Assignment>
Please copy the letter starting with "I told Bella" and going on through "other in disbelief...", substituting "theme park" for "amusement park".

Passage for review>
• • • •

Friday, July 7, 2017

My dear Hailey,

This has been a long week. Just a quick note to tell you I love you. I'm using my phone instead of the home computer to write this & it's just harder to navigate...attaching pictures and things.

It seems like short holiday weeks always seem longer. We did manage to get away for a day to go to Busch Gardens; first time for Daddy & your sisters. It was fun & we picked a good day that wasn't too crowded. I guess most everyone was at the beach. But it's ok, we still got wet with some of the water rides & some rain.

Daddy rode on every roller coaster in the park & Bella made him go on the cups & another ride that goes round & round. He was looking pretty out of it by the end of the day. :) He lasted longer than Sissy & me, we felt sick just after a few rides.

I can't explain it other than maybe the heat & it was Sissy's time of the month & for me I'm just getting old. When I was her age I could go on endless roller coaster rides & feel fine.

But we braved it out & still had fun baby girl. Of course we missed you. Bella specially. I went on the smaller rides with her- the ones you would of rode with her because you were scared of the bigger ones...the ones that went too high up or went too fast.

Of course we saw our Haileyfly. <3

I told Bella you were trying to tell her you were there with her & that you probably aren't even scared  of heights anymore because you have wings...
...

Things aren't the same without you Hailey. They never will be. Everything...just life itself is just so different now & we are still adjusting to this new normal. Yes, it's still new baby girl. This is only the second time we went to an amusement park without you & the first time it was with Papi & the kids. We saw a Haileyfly that day too & Somewhere over the Rainbow played over the loud speaker as we were talking about you. <3 Me, Papi & Ayde looked at each other in disbelief...

• • • •

Provided material>

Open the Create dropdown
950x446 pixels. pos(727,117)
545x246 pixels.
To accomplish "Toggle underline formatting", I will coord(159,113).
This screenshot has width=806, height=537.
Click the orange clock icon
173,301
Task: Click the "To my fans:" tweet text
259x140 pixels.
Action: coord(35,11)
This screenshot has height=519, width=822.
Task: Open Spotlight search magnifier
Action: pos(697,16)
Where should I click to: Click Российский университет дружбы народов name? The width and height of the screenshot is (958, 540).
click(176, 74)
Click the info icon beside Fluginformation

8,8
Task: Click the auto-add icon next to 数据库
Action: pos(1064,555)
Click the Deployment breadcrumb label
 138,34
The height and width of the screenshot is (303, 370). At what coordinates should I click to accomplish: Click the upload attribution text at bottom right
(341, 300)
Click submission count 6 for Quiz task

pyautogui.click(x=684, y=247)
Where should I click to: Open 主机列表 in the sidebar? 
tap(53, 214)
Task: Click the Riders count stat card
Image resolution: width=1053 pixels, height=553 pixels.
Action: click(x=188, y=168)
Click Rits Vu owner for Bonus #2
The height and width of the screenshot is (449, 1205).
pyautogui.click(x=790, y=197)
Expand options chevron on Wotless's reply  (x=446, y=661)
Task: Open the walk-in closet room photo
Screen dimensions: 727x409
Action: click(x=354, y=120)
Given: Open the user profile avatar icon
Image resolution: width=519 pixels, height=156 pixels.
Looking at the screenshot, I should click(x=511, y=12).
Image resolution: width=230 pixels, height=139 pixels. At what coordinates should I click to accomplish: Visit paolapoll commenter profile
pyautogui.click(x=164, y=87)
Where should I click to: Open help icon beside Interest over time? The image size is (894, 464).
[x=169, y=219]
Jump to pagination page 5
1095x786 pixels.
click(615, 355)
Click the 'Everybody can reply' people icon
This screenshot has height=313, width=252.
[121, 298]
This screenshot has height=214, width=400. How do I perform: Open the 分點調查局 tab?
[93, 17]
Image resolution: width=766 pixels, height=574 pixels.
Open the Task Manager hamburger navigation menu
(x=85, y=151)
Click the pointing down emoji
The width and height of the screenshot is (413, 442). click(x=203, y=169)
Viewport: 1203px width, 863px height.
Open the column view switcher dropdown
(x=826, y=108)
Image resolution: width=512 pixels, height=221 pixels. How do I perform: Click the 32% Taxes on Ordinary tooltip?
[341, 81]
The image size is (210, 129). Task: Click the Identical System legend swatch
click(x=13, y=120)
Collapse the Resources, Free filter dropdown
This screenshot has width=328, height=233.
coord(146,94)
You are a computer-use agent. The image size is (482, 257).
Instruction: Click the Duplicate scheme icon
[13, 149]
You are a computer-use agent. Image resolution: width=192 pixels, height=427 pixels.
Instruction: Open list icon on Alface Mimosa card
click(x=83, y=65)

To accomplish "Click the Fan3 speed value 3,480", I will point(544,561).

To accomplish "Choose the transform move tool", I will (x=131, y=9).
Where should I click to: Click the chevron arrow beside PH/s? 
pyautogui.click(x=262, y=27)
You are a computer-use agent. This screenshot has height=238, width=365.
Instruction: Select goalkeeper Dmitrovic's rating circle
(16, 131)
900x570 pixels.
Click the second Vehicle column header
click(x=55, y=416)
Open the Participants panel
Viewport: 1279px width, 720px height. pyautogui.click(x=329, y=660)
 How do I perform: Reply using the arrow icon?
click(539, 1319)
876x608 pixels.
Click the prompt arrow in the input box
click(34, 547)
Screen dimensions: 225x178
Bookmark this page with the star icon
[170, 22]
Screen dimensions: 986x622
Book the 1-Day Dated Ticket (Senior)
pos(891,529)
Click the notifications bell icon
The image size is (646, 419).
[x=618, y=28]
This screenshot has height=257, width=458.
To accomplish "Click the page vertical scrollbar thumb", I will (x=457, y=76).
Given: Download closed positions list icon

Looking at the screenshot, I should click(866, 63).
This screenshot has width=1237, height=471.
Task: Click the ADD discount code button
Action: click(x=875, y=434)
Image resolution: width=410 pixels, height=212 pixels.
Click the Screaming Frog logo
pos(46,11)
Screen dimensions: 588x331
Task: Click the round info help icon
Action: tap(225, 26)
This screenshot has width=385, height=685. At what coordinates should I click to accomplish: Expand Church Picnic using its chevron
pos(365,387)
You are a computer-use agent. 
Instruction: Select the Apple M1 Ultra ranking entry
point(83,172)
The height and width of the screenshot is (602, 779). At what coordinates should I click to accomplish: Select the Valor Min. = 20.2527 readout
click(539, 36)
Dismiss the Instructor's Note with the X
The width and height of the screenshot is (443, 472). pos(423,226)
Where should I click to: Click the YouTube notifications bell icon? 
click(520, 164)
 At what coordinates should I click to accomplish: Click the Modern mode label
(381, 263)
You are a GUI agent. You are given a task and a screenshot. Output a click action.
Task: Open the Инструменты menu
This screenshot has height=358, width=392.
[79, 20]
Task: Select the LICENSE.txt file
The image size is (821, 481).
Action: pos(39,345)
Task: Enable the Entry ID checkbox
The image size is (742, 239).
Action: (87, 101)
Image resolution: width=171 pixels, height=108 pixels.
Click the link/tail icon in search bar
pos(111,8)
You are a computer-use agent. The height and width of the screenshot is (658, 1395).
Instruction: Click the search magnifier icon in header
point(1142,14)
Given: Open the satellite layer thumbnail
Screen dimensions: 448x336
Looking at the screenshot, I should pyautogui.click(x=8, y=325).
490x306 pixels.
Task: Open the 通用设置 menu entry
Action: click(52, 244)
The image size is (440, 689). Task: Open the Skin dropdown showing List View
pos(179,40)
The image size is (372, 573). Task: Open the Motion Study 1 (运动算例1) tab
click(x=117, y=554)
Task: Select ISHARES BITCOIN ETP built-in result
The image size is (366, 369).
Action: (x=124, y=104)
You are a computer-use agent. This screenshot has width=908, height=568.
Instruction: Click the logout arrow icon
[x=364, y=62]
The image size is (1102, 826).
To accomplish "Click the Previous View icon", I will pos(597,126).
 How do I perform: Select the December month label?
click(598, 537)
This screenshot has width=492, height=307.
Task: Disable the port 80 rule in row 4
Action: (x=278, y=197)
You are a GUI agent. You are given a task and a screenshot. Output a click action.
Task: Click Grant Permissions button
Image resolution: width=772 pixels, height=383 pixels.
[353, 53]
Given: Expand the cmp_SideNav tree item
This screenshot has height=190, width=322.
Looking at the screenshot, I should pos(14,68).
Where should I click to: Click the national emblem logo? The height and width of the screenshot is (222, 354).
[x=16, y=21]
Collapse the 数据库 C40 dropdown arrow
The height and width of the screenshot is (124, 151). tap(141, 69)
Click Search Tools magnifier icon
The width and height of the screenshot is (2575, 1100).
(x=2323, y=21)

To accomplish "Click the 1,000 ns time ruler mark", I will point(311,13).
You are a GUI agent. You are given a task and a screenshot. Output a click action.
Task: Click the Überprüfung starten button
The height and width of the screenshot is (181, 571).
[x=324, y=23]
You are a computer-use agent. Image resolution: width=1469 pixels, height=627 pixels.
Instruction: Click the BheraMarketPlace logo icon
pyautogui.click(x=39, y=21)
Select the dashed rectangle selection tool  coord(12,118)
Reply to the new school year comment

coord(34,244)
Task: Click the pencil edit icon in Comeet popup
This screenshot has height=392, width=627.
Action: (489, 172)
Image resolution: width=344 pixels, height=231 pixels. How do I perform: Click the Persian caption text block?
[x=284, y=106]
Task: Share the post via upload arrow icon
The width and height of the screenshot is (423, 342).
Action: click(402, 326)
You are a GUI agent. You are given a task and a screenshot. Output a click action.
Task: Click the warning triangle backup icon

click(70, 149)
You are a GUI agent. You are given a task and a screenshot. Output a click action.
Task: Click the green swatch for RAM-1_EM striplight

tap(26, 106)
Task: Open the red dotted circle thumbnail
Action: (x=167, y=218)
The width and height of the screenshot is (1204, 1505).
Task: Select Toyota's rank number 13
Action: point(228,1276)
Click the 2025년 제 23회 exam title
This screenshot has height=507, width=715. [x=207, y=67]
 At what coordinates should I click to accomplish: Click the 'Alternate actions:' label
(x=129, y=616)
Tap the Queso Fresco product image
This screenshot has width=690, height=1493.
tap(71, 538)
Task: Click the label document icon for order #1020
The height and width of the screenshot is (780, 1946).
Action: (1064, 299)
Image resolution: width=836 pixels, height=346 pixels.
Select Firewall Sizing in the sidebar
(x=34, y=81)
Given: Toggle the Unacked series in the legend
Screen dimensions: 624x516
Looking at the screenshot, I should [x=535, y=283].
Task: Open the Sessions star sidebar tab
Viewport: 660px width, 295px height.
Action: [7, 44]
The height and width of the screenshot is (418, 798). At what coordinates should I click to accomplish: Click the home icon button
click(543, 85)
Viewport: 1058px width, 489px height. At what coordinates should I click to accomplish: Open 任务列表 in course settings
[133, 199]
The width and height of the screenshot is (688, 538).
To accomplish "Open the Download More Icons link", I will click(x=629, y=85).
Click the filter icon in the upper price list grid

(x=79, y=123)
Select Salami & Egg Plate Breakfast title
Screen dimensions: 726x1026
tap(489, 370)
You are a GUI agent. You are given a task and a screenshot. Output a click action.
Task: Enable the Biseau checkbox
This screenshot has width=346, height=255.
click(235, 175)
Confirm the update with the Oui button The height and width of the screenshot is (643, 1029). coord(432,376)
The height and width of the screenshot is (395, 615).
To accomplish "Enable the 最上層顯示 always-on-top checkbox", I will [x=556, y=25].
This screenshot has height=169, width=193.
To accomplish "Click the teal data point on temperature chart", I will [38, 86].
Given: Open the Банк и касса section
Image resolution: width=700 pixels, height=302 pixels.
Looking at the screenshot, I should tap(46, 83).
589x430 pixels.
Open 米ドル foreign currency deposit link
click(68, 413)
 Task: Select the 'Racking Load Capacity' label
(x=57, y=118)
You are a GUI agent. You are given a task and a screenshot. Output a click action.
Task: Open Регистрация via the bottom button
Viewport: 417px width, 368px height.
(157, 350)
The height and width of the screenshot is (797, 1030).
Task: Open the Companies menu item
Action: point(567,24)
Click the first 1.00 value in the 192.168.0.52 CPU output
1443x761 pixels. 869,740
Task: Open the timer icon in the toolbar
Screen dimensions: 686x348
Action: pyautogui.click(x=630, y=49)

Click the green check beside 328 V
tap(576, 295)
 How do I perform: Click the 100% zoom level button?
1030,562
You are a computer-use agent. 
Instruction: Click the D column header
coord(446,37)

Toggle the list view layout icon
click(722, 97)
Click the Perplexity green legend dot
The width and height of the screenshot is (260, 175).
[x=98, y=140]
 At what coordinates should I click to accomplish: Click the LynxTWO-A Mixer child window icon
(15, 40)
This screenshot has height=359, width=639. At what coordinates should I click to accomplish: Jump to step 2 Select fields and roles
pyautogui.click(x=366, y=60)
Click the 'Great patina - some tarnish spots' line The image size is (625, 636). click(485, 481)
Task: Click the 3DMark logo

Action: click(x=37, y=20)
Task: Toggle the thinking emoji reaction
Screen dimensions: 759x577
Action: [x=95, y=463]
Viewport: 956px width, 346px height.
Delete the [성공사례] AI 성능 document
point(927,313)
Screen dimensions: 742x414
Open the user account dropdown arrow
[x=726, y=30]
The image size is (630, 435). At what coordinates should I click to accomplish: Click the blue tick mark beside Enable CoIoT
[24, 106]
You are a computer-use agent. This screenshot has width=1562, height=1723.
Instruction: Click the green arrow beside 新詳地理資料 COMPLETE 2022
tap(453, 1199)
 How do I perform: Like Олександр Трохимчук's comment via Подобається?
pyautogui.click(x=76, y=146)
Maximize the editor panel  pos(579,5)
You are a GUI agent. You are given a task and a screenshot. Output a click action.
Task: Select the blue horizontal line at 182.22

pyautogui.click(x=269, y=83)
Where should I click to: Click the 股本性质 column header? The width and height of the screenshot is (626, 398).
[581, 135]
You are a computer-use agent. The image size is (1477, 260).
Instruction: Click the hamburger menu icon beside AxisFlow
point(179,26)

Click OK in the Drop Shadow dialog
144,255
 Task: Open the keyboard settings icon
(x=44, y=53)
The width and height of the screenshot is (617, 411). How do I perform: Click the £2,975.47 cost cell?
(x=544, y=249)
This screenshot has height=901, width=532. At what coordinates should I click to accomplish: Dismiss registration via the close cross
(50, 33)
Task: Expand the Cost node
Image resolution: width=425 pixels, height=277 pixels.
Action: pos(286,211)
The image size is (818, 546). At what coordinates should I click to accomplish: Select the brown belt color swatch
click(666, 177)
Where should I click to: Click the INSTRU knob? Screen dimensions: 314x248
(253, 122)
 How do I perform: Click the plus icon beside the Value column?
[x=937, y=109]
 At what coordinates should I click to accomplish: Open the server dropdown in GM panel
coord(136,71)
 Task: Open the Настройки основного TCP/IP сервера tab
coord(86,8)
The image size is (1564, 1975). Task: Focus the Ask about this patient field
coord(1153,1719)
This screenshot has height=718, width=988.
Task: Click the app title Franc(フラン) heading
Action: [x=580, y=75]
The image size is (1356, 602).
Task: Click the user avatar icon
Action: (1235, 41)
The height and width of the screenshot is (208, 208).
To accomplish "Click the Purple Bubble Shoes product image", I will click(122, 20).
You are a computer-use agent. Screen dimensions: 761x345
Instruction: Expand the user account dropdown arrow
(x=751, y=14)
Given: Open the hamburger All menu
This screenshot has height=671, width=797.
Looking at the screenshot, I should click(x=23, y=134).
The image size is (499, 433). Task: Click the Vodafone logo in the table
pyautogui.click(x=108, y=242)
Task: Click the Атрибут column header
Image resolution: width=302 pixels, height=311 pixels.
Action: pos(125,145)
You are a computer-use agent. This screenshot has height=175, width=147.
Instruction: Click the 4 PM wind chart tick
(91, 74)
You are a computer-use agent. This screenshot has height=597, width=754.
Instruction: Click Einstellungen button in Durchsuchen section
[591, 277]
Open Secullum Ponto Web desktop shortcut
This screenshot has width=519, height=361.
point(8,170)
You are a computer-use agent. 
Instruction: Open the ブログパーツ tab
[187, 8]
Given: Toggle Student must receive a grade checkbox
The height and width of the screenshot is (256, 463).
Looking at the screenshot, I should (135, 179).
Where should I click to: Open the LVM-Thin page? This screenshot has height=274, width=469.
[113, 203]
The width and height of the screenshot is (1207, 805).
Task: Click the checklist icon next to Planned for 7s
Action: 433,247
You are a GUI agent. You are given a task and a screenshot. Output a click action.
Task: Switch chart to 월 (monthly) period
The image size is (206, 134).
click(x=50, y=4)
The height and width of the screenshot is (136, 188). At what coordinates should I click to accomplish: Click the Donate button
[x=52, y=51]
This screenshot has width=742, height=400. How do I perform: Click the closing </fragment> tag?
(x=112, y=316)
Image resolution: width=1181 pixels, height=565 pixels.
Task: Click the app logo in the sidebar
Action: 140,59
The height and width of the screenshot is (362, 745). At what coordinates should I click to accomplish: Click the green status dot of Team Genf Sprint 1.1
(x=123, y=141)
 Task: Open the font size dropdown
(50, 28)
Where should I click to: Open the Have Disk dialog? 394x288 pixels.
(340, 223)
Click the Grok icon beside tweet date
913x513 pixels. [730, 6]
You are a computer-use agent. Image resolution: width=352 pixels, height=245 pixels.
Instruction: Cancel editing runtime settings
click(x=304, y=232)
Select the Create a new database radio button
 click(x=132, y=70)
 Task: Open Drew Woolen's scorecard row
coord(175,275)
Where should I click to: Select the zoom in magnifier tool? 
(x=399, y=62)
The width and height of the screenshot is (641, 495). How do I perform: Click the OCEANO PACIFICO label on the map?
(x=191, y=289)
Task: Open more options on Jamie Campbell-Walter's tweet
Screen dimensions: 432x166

• • • •

Task solution>
I told Bella you were trying to tell her you were there with her & that you probably aren't even scared  of heights anymore because you have wings...
...

Things aren't the same without you Hailey. They never will be. Everything...just life itself is just so different now & we are still adjusting to this new normal. Yes, it's still new baby girl. This is only the second time we went to an theme park without you & the first time it was with Papi & the kids. We saw a Haileyfly that day too & Somewhere over the Rainbow played over the loud speaker as we were talking about you. <3 Me, Papi & Ayde looked at each other in disbelief...